Emerging Gains in New Markets

12/29/2015 10:00 am EST


Genia Turanova

Editor, Leeb Income Performance

Emerging market debt is always a relatively risky investment area, with higher yields the enticement for taking the chance, cautions Genia Turanova in The Complete Investor.

The challenges for the sector have been especially abundant this past year, what with lower oil prices, worries about Chinese growth, interest rate concerns, and turmoil in various countries.

This has made it especially crucial to focus only on high quality funds with top flight management. And on that score, Fidelity New Markets Income Fund (FNMIX) stands out for its careful approach, excellent management, and strong history.

Led by John Carlson since 1995, and rated four stars by Morningstar, the fund has outperformed its peers in four of the last five years.

It ranks in the top 7% of the category for the past 10-year period, the top 4% for the past five-year stretch, and the top 11% for the past three-year period.

Year-to-date, it’s also in the 11th percentile. Over the past 15 years its annualized return of 9.87% puts it in the top 28% of the group.

Yielding 5.1%, the fund invests mainly in US dollar-denominated sovereign debt, and to a far lesser degree, in corporate bonds issued by companies in emerging market countries.

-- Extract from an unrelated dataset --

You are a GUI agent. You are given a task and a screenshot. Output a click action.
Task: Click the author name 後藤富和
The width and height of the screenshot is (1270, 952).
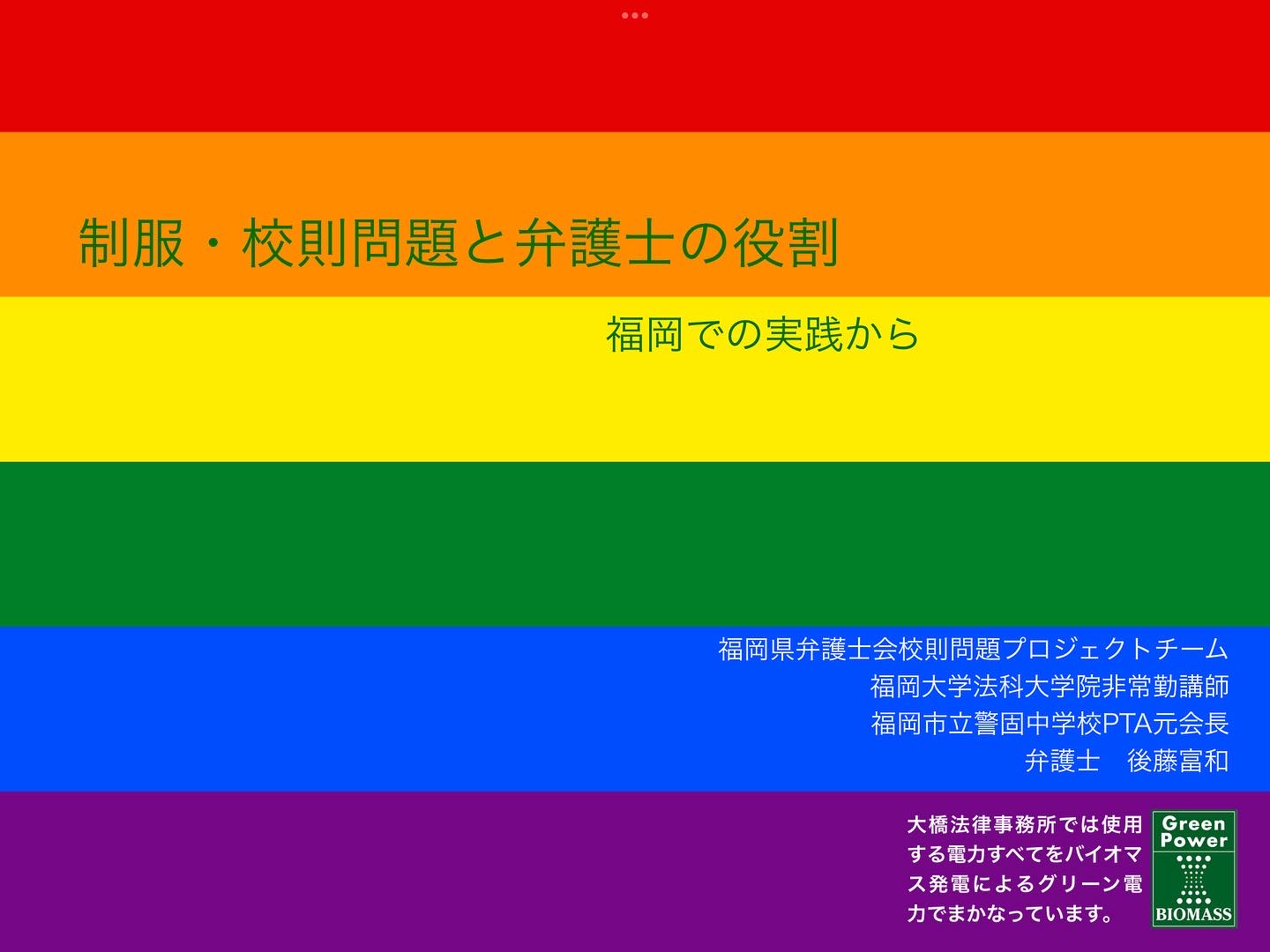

It takes a top-down approach to research—assessing the big macroeconomic and sovereign debt picture—supplemented by fundamental analysis of specific bonds.

In seeking value, it considers both longer-term trends and short-term opportunities. It’s a measured approach that has served the fund well through several investment cycles, inspiring confidence that it can continue to meet whatever the world throws at it.

Still, emerging market debt has been a volatile sector and you shouldn’t ignore the risks no matter how attractive the yield. These include country-specific issues—both political and economic—and currency and regulatory risks.

On top of that are considerations common to all fixed-income investments, relating to interest rates, credit, and issuer risks.

The fund’s concentration on US dollar-denominated debt—generally viewed as safer—mitigates the risks somewhat but doesn’t eliminate them entirely. Fidelity New Markets Income fund remains our pick for investing in emerging market sovereign debt.